Thursday, April 20, 2017

Naïf bidouillage holocaustique

Holocauste : les Alliés auraient su dès 1942, Le Progrès (Lyon), 20 avril 2017

Exercice pour débutants en révisionnisme : Montrez que cet article n’est que le résultat d’un naïf bidouillage.

Corrigé de cet exercice : Aucune preuve n’est fournie ; jusque dans le titre, les affirmations ne sont généralement rapportées qu’au conditionnel ou en utilisant la préposition « selon » :

« auraient su » ; « certains documents révéleraient » ; « selon le quotidien  [The Guardian, 18 avril] prouveraient », « auraient préparé », « selon Dan Plesch ».
Le titre est alléchant ; quant à la première phrase, elle est affirmative, prometteuse et fracassante. Du coup on s’attend à une démonstration. On se dit que vont nous être fournies des preuves, des sources précises et des références complètes. En réalité, on ne récolte que ... du vent, du vague et du gaz. Sur le sujet en question, tel est invariablement le cas.

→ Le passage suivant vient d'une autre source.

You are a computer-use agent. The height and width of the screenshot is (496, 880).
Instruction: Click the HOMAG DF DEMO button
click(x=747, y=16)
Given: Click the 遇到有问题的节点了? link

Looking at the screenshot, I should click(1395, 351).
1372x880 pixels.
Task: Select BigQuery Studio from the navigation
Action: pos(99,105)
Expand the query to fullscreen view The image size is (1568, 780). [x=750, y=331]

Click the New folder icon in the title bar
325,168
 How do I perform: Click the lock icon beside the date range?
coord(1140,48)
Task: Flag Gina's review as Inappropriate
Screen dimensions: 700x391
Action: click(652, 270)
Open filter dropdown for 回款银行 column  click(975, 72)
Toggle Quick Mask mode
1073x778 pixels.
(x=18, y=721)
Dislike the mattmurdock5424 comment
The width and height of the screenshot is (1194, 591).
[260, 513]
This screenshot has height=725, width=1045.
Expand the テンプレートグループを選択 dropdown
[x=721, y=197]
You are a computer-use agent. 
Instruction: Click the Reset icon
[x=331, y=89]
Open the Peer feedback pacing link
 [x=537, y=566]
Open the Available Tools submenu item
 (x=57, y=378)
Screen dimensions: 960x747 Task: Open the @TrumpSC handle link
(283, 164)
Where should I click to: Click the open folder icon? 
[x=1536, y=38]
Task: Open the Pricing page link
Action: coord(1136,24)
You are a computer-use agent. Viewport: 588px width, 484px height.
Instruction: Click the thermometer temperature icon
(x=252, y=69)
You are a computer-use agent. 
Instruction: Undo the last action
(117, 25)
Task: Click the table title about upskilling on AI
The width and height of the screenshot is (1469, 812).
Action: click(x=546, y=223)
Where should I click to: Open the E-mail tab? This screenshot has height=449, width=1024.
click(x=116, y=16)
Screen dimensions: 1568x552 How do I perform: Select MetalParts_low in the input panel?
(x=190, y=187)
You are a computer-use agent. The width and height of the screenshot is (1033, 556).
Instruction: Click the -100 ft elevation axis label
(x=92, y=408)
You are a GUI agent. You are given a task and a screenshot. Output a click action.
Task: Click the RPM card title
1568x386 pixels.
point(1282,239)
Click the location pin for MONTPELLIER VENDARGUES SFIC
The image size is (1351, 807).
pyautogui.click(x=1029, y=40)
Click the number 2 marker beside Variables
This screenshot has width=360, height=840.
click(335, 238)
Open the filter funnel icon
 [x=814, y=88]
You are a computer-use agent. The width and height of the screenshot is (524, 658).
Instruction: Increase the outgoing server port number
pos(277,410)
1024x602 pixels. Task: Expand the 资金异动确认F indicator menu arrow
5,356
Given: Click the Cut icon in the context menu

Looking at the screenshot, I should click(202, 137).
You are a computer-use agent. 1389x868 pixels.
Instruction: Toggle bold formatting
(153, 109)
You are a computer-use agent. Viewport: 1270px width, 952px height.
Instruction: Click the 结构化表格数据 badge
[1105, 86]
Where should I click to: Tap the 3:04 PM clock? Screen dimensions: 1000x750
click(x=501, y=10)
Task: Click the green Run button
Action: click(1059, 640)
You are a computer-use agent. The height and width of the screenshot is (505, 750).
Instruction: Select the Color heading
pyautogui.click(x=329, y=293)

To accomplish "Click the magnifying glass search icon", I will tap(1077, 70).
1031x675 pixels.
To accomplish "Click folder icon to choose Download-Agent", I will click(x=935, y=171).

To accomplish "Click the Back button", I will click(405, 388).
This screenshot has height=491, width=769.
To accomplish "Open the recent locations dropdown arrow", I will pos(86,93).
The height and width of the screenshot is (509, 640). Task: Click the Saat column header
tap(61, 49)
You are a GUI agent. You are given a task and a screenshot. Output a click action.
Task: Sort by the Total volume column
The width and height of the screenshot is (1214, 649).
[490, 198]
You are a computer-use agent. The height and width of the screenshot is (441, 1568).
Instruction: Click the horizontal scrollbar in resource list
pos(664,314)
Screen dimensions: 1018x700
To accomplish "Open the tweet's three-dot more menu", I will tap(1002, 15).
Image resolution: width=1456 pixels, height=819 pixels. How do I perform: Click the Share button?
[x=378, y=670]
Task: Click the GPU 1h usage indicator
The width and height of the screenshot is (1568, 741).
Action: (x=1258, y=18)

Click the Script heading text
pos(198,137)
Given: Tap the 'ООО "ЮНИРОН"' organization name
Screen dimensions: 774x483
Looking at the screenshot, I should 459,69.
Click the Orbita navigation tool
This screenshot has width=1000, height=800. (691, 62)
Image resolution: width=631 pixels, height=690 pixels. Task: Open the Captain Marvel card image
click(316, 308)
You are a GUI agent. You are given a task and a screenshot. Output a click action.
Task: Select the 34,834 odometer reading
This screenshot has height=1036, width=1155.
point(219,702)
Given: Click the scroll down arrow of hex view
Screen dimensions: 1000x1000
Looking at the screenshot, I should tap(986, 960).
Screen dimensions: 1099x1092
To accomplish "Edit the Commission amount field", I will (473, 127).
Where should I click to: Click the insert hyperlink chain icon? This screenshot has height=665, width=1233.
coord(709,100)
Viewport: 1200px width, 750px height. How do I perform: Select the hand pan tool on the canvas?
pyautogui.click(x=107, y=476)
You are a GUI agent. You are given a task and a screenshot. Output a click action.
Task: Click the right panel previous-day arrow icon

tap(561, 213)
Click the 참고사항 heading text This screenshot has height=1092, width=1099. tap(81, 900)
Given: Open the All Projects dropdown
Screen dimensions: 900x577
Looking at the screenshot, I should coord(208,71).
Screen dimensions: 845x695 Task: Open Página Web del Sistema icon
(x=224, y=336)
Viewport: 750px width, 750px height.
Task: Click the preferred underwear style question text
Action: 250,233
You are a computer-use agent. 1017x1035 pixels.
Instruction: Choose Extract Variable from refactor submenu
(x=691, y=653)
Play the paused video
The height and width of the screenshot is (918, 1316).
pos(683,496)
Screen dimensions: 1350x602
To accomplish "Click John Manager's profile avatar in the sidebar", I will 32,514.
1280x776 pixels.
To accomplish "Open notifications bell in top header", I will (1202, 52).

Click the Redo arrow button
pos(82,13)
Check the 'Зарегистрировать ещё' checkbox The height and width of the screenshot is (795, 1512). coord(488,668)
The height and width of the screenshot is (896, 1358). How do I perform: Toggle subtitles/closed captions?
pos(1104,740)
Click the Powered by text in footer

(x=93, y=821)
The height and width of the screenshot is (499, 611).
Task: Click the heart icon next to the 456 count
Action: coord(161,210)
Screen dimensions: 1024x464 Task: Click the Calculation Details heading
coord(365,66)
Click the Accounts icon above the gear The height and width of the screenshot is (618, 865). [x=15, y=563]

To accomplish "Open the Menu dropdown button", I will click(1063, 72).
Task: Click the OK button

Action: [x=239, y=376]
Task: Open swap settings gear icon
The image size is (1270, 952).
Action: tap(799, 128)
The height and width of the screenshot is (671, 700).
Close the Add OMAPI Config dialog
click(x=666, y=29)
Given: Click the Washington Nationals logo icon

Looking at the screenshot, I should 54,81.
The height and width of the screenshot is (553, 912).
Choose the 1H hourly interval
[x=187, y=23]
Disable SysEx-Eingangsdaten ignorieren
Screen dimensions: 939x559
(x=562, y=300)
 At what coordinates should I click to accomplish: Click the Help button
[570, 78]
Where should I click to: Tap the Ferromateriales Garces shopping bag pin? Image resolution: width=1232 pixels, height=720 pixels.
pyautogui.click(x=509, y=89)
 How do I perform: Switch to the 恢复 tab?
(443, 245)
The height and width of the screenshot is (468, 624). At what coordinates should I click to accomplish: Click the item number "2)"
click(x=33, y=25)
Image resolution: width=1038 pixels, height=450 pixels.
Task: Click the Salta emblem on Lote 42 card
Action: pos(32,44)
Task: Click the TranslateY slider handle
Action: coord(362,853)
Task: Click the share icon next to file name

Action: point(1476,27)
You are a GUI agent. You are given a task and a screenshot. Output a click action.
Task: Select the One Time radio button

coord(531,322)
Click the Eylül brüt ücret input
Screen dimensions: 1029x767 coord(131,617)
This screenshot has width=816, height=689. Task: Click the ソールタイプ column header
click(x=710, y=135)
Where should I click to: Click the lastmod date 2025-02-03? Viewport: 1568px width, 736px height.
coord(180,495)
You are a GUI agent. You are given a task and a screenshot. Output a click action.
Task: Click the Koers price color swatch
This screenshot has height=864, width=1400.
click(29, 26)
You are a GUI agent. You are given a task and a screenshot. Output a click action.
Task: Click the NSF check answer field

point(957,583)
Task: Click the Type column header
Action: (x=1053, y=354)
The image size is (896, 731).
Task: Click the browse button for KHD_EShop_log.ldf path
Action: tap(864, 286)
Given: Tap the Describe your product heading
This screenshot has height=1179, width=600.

Quant à l’article du quotidien The Guardian, il est brumeux comme un jour de smog à Manchester [1]. Sans en préciser la source (qui est le document PS-3311 du procès du Tribunal Militaire International (TMI) de Nuremberg, 1945-1946), on y cite un fragment concernant les « chambres à vapeur » (steam chambers) (sic) de Treblinka. Or, ce document a valeur de « preuve authentique » en vertu de l’article 21 du Statut du TMI. Nous avons donc, en principe, l’obligation de croire qu’à Treblinka les Allemands ébouillantaient les juifs (comme des écrevisses ?) dans des « chambres à vapeur ». Le journaliste britannique a soigneusement escamoté ces embarrassantes « chambres à vapeur » pour ne parler que d’un certain sol « en terre cuite » qui était « très glissant ». Il a jeté un voile pudique sur la loufoquerie de l’ébouillantement pour préserver le tabou du gazage. Comme disait le Tartuffe de Molière, 

                                            […] Couvrez ce sein que je ne saurais voir.
                                            Par de pareils objets les âmes sont blessées.
                                            Et cela fait venir de coupables pensées. 

Ici, au vu de pareilles élucubrations, les « coupables pensées » ne manqueraient pas d’être révisionnistes. Dans le même ordre d’idées, rappelons que, pour Elie Wiesel, dans La Nuit, à Auschwitz, les diaboliques Nazis exterminaient par le feu (celui de fournaises en plein air) et non par le gaz  tandis que, pour la Pravda du 2 février 1945, « les fascistes allemands » pratiquaient l’extermination à l’électricité. Eau, gaz, électricité, feu, sans compter quelques autres moyens comme la chaux vive ou les pompes à faire le vide, les bobardeurs de la Seconde Guerre mondiale ont fait preuve d’autant d’imagination que les bobardeurs de la Première Guerre mondiale.

20 avril 2017

[1] Le mot smog provient d’une combinaison de smoke (fumée) et de fog (brouillard).